Would you please output the lines of the data below from the one containing "Task: Select the Angry Birds desktop icon" to the end, exactly and with nothing added?

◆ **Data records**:
Start of Block

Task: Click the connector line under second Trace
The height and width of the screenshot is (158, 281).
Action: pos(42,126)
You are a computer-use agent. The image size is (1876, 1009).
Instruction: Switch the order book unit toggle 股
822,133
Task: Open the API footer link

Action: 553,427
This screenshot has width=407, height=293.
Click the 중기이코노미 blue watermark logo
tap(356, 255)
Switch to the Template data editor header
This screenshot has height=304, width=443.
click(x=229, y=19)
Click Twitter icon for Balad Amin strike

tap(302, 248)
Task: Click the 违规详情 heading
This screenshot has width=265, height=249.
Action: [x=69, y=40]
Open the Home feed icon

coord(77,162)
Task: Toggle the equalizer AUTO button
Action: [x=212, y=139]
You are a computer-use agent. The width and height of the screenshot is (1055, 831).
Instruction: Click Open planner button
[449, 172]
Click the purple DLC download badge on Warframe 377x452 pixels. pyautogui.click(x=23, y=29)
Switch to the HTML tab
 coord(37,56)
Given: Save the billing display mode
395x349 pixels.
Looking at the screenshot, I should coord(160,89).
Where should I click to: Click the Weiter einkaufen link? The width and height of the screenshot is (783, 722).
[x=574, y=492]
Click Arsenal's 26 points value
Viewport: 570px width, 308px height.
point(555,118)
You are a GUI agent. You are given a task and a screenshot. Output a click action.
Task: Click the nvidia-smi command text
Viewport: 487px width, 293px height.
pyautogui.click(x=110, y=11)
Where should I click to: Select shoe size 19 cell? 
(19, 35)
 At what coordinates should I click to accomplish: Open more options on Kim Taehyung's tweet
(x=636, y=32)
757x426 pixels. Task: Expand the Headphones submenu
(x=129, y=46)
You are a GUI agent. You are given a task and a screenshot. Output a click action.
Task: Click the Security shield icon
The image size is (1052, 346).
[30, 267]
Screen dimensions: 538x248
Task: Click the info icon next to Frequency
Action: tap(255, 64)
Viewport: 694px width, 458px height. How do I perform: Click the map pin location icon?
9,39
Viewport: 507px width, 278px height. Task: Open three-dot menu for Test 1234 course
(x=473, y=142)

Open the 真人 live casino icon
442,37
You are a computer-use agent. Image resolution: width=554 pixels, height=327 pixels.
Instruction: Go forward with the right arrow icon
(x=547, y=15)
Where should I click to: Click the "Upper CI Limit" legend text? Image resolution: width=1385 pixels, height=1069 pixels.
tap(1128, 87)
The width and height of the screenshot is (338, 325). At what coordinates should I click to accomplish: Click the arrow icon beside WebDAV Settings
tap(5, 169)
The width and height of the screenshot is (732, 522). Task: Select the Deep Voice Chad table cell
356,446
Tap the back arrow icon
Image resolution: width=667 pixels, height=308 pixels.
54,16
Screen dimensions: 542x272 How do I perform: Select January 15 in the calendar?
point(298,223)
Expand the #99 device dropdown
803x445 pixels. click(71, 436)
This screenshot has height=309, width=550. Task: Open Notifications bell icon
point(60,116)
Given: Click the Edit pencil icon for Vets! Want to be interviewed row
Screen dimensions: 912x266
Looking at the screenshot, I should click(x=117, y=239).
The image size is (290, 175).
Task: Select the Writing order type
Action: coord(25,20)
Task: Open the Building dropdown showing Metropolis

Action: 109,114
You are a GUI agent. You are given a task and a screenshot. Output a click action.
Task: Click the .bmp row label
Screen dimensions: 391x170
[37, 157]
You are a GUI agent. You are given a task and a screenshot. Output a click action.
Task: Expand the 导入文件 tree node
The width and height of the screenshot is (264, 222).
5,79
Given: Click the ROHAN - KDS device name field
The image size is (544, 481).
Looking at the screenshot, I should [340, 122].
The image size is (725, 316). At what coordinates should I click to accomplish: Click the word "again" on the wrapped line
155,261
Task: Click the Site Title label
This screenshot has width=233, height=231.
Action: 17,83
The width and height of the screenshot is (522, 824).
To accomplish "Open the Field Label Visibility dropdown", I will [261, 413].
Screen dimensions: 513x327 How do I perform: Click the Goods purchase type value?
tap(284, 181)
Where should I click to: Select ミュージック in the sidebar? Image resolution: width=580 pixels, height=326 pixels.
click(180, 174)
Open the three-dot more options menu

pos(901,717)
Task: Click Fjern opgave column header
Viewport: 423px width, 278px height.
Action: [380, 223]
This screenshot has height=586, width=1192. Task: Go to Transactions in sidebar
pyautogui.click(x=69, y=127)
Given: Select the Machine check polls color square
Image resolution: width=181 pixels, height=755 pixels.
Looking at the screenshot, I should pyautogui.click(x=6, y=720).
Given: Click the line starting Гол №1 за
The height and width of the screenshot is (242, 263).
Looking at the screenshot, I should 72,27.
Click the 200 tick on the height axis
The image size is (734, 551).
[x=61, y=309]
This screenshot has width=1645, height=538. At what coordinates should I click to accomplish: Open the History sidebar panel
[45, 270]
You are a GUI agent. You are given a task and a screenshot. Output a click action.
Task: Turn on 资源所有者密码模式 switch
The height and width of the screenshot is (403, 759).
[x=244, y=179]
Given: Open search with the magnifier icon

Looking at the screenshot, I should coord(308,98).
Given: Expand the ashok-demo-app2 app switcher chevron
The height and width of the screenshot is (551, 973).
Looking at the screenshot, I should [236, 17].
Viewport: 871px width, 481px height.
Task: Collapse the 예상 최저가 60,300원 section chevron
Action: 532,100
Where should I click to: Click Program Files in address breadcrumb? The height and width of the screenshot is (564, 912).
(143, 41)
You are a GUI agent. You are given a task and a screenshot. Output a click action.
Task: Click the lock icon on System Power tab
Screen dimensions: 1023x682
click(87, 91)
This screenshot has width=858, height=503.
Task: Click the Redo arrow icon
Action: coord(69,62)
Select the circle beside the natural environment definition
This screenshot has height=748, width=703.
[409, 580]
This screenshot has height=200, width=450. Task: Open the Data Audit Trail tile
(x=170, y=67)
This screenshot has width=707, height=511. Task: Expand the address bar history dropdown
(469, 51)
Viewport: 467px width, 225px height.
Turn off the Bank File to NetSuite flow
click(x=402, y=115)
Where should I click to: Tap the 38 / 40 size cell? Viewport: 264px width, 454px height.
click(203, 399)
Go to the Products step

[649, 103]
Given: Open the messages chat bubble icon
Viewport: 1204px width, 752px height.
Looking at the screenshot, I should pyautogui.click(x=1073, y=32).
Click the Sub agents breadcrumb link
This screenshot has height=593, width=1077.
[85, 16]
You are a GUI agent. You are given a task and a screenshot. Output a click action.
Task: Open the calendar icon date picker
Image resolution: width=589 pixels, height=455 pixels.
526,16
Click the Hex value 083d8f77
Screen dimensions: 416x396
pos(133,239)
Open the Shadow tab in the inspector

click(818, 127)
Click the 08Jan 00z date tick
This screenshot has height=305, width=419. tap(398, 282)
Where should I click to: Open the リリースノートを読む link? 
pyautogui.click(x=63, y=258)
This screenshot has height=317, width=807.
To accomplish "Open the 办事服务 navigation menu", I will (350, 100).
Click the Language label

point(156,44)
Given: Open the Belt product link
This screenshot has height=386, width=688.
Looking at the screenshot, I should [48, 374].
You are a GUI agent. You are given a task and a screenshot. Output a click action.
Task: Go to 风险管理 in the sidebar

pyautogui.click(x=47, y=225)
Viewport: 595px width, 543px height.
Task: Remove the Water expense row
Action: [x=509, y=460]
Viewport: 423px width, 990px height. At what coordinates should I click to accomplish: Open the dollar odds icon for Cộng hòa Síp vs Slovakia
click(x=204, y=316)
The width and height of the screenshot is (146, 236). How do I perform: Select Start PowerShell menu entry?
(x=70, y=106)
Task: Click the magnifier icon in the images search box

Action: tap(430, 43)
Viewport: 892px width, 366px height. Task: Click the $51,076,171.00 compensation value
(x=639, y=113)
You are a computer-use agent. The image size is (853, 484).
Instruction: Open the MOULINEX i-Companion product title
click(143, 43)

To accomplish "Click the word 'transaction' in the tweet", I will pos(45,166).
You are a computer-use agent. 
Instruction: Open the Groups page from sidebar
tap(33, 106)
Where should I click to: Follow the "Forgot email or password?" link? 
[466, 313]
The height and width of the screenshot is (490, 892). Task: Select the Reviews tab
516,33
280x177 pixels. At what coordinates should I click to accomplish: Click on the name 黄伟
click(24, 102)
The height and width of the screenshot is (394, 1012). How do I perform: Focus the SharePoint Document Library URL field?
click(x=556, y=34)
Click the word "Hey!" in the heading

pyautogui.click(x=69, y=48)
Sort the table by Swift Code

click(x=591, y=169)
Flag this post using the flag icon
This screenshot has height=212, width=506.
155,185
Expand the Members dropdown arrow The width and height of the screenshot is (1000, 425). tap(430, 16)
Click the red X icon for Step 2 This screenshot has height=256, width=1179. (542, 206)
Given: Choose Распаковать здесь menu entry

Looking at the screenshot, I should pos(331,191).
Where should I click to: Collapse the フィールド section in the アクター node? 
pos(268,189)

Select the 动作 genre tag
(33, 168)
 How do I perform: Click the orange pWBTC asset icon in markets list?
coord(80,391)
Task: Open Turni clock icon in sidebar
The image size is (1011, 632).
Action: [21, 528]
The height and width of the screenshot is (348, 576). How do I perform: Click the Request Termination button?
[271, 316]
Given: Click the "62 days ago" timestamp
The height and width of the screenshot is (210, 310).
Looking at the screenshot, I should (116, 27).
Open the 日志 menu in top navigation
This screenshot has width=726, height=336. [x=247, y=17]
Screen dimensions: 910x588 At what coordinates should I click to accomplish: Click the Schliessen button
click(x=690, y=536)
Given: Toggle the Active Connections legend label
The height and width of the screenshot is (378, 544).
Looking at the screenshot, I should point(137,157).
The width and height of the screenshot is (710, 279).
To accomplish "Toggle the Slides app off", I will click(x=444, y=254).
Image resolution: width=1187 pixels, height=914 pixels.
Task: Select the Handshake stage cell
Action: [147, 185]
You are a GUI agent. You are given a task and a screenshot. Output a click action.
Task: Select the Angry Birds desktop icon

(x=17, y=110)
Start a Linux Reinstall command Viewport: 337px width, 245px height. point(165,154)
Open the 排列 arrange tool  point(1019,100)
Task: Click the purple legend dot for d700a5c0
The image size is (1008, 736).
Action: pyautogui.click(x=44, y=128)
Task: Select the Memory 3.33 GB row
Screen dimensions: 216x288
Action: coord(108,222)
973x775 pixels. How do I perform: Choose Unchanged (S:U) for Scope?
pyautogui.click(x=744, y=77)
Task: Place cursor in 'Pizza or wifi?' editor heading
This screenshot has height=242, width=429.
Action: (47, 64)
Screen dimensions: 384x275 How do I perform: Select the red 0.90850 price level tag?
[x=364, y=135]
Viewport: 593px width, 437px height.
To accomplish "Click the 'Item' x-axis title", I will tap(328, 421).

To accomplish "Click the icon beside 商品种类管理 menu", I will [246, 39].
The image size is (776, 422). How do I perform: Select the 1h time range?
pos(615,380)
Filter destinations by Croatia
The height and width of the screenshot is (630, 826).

End of Block

◆ **ANSWER TO THIS PROBLEM**:
Task: Select the Angry Birds desktop icon

(x=17, y=110)
Start a Linux Reinstall command Viewport: 337px width, 245px height. point(165,154)
Open the 排列 arrange tool  point(1019,100)
Task: Click the purple legend dot for d700a5c0
The image size is (1008, 736).
Action: pyautogui.click(x=44, y=128)
Task: Select the Memory 3.33 GB row
Screen dimensions: 216x288
Action: coord(108,222)
973x775 pixels. How do I perform: Choose Unchanged (S:U) for Scope?
pyautogui.click(x=744, y=77)
Task: Place cursor in 'Pizza or wifi?' editor heading
This screenshot has height=242, width=429.
Action: (47, 64)
Screen dimensions: 384x275 How do I perform: Select the red 0.90850 price level tag?
[x=364, y=135]
Viewport: 593px width, 437px height.
To accomplish "Click the 'Item' x-axis title", I will tap(328, 421).

To accomplish "Click the icon beside 商品种类管理 menu", I will [246, 39].
The image size is (776, 422). How do I perform: Select the 1h time range?
pos(615,380)
Filter destinations by Croatia
The height and width of the screenshot is (630, 826).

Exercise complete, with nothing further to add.